Tarefas:
**A.** Resuma em duas frases o texto sobre Kierkegaard.
**B.** Liste os temas que o texto sobre Kierkegaard apresenta como exemplos dos assuntos abordados em suas obras.
**C.** Diga se cada afirmação abaixo está de acordo com o texto sobre Kierkegaard, respondendo sim ou não e citando as palavras do texto que decidem.
(i) Kierkegaard era o mais velho entre sete irmãos.
(ii) Kierkegaard escrevia por intermédio de pseudônimos.
(iii) O pai de Kierkegaard era comerciante.

Texto apresentado:

- - -

Kierkegaard foi o primeiro que de maneira explícita colocou questões existencialistas como principal foco do exame filosófico da vida humana. Para ele, a filosofia resume-se em tomar consciência e questionar as exigências absolutas feitas a qualquer pessoa que deseje viver uma existência verdadeiramente autêntica. Como ele dizia:

“A decepção mais comum é não podermos ser nós próprios, mas a forma mais profunda de decepção é escolhermos ser outro antes de nós próprios.”

Todas as obras de Søren Kierkegaard abordam temas existenciais em consonância com os da religião, como, por exemplo, a natureza da fé, as motivações da fé, ascetismo, moral, ética e teologia. O trabalho de Kierkegaard é de difícil interpretação, já que ele escrevia por intermédio de pseudônimos inter-relacionados. Para melhor entender sua obra, é importante ter um entendimento prévio sobre sua biografia.

Søren Kierkegaard

Søren Aabye Kierkegaard nasceu em Copenhague, na Dinamarca, no ano de 1813. Ele foi o caçula entre sete irmãos. Ao nascer, seu pai tinha 56 anos e sua mãe 45, razão de ele dizer que era “um filho da velhice”.

A influência do pai sobre sua personalidade tem sido sempre salientada. Dizem que Kierkegaard era o preferido de seu pai, este que o incentivava a enveredar pelos caminhos da razão e da lógica.

O pai de Søren era agricultor e trabalhava nas terras de seu dono. Após cada dia de trabalho, ele voltava para casa a fim de contar ao filho suas histórias dos diferentes lugares que passou, e então, Søren se via compelido a refletir sobre tudo que ouvia. Seu pai dizia-lhe sempre sobre a importância da argumentação criativa, levando-o frequentemente para participar de reuniões com amigos, nas quais o garoto articulava com notável propriedade e clareza.

- - -

Informações apresentadas:
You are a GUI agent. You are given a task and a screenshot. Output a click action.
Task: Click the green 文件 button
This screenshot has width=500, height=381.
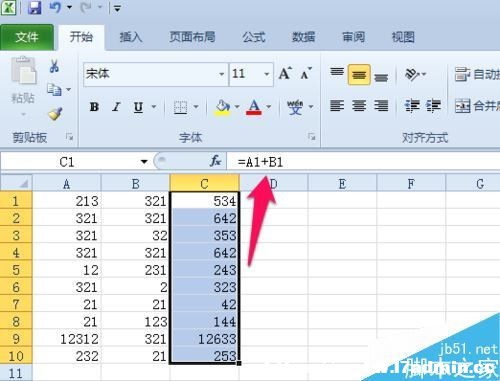click(27, 37)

- - -

Exercício resolvido:
**A.** Kierkegaard foi o primeiro a colocar de maneira explícita questões existencialistas como principal foco do exame filosófico da vida humana, e todas as suas obras abordam temas existenciais em consonância com os da religião. Nascido em Copenhague em 1813, caçula entre sete irmãos, teve a personalidade influenciada pelo pai, que o incentivava a enveredar pelos caminhos da razão e da lógica.

**B.**
- a natureza da fé
- as motivações da fé
- ascetismo
- moral
- ética
- teologia

**C.**
(i) Não: "Ele foi o caçula entre sete irmãos."
(ii) Sim: "ele escrevia por intermédio de pseudônimos inter-relacionados"
(iii) Não: "O pai de Søren era agricultor e trabalhava nas terras de seu dono."